• _Task_
Put the lines of the entries, starting with the line containing "You are a GUI" and running through the end of the entries, into a Markdown table with the columns No. and Line, skipping any blank lines. Leave the pictures out of the table.

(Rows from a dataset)
§ §

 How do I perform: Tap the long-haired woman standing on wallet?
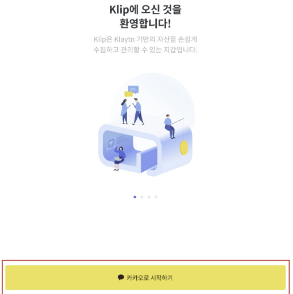point(125,112)
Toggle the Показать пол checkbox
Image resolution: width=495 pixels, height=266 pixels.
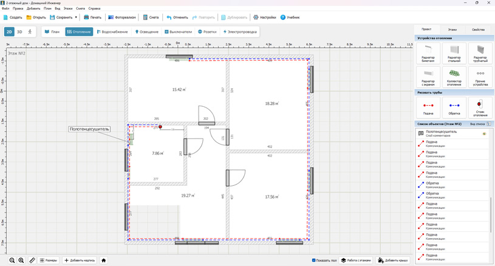tap(314, 261)
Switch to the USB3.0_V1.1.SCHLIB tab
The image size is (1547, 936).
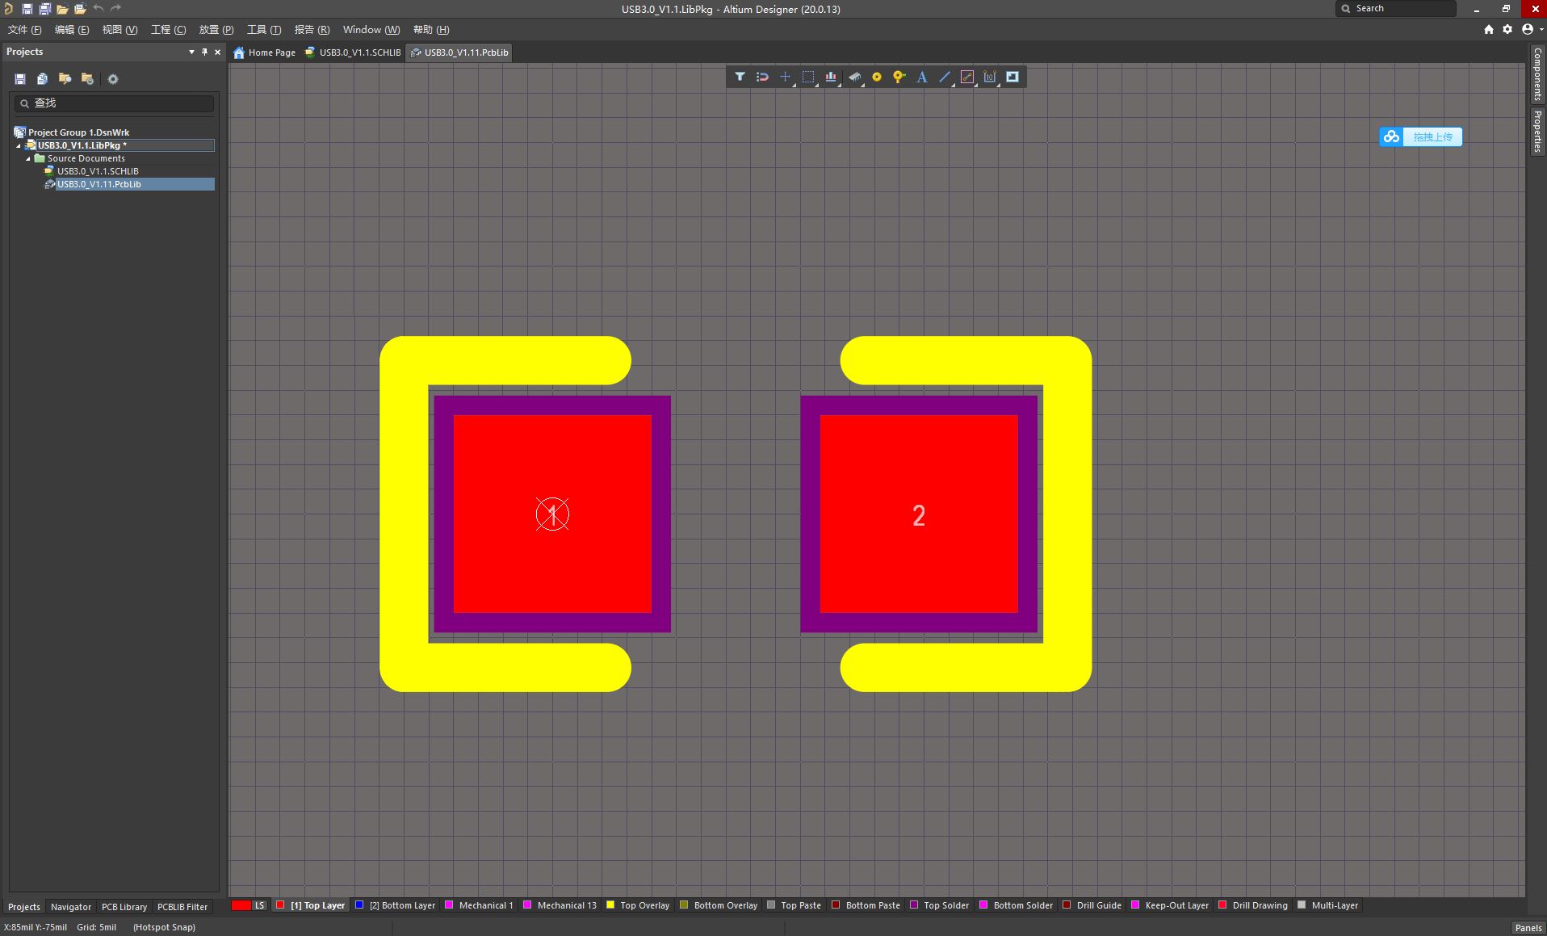(353, 52)
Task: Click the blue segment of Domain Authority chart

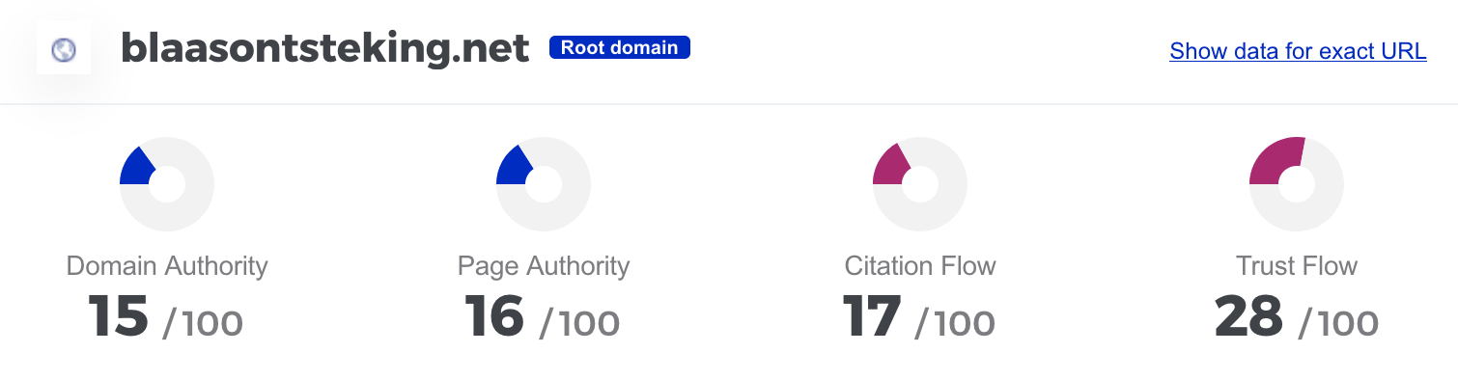Action: pyautogui.click(x=135, y=167)
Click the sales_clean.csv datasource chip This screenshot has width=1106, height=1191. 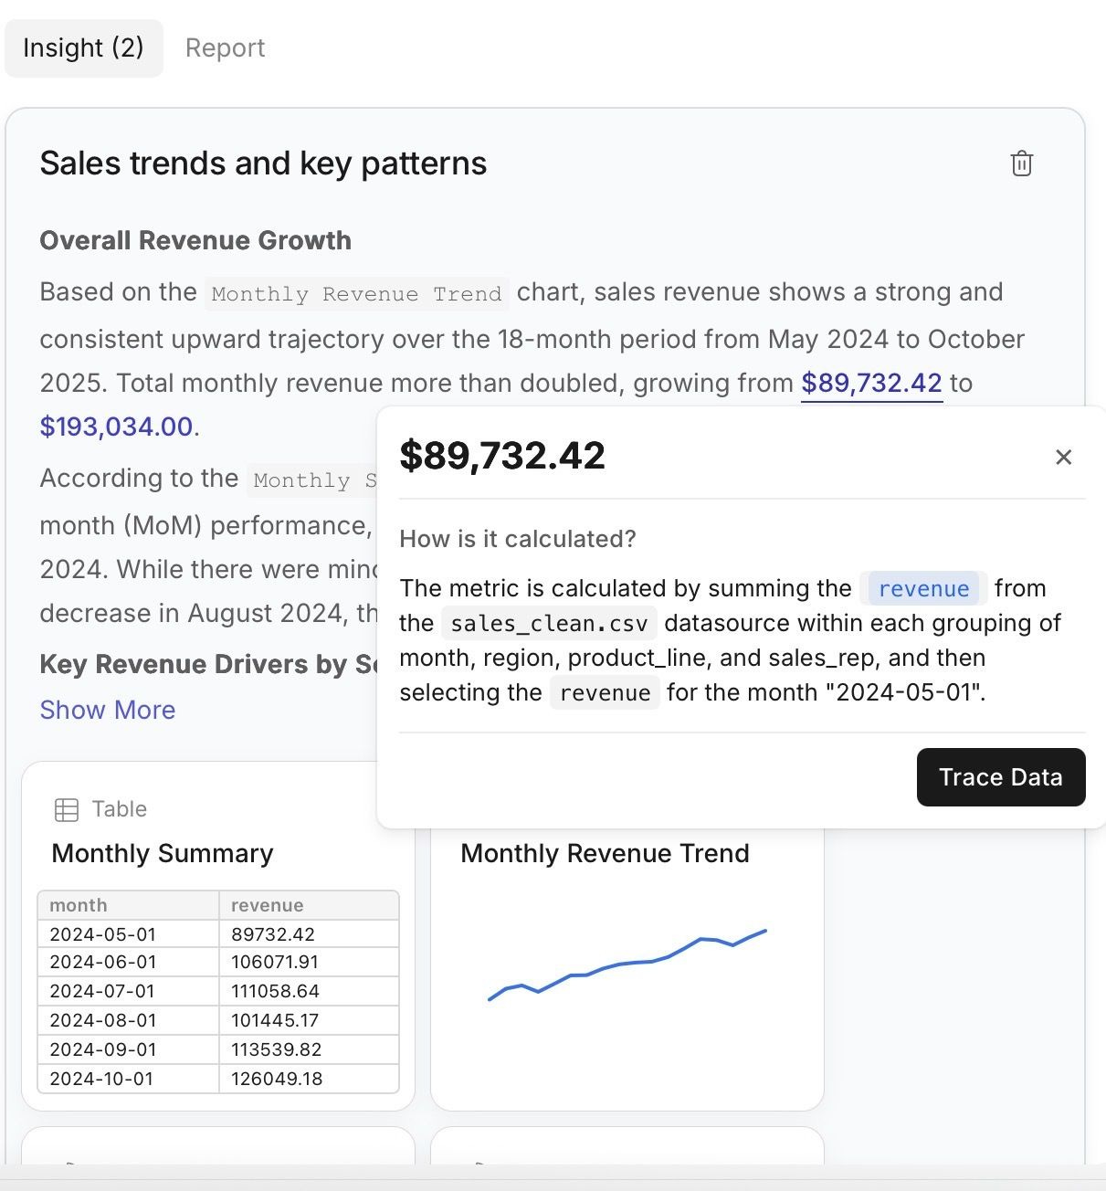[550, 624]
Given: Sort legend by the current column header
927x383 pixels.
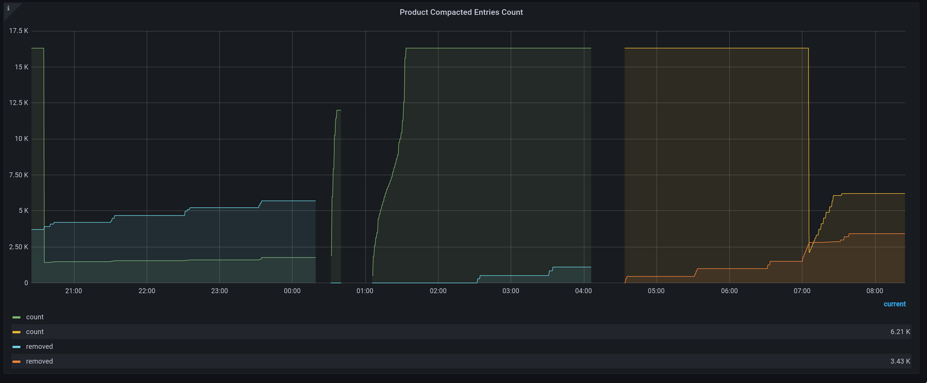Looking at the screenshot, I should tap(895, 304).
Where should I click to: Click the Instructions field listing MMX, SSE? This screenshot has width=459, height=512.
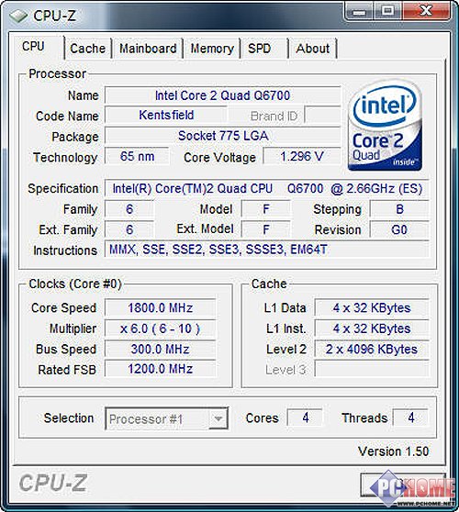pos(266,250)
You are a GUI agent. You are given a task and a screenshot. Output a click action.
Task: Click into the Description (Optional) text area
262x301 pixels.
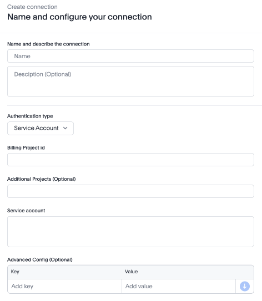point(130,81)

§ §

• _Response to the exercise_
| No. | Line |
|---|---|
| 1 | You are a GUI agent. You are given a task and a screenshot. Output a click action. |
| 2 | Task: Click into the Description (Optional) text area |
| 3 | 262x301 pixels. |
| 4 | point(130,81) |